## What to do
Show all lines of the entries in which the word "Close" is found.

## Dataset
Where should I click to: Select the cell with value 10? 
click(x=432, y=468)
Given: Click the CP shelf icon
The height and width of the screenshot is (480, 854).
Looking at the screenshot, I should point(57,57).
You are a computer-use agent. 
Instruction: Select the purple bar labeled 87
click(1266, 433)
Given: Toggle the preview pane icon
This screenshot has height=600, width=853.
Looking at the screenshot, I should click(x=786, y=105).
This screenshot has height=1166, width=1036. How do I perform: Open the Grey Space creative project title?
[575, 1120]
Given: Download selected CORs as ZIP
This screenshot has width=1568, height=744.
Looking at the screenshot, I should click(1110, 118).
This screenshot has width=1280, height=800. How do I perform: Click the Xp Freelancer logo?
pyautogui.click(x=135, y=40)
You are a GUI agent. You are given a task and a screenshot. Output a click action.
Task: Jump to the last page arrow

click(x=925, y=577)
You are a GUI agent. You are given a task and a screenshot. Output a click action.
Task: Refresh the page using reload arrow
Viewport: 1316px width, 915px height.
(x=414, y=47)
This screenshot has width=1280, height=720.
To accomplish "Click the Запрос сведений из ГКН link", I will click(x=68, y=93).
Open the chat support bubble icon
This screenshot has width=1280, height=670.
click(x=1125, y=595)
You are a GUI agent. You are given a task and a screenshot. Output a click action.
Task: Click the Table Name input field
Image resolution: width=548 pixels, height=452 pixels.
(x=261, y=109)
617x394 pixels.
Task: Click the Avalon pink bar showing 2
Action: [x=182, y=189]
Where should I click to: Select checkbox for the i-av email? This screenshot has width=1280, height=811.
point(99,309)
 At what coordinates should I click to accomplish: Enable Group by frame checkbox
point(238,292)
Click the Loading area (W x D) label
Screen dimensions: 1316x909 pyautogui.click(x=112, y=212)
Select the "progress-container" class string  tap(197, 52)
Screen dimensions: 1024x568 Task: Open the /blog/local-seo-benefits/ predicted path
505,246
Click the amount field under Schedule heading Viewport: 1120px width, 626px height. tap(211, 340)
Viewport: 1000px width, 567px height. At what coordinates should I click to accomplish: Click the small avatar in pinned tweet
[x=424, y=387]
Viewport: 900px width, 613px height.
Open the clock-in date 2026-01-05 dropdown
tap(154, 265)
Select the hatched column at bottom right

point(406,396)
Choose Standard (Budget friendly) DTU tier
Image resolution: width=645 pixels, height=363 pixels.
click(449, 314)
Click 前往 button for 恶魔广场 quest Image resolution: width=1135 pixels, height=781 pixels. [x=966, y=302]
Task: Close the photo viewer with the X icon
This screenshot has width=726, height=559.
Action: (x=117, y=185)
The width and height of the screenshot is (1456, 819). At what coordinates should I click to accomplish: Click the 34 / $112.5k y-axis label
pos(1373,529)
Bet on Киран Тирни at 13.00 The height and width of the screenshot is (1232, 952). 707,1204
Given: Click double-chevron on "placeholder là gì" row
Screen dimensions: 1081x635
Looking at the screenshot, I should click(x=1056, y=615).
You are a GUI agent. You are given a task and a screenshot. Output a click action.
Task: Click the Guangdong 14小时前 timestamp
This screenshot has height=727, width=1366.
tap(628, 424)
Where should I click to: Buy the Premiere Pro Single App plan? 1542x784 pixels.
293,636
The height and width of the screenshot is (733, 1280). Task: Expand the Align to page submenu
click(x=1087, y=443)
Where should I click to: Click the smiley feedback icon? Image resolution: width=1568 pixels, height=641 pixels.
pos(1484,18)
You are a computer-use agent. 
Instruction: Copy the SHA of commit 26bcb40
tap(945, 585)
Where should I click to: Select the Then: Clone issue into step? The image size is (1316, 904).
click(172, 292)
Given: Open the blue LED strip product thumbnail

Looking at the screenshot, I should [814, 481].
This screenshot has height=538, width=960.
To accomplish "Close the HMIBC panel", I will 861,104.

## Answer area
Task: Close the photo viewer with the X icon
To accomplish "Close the HMIBC panel", I will 861,104.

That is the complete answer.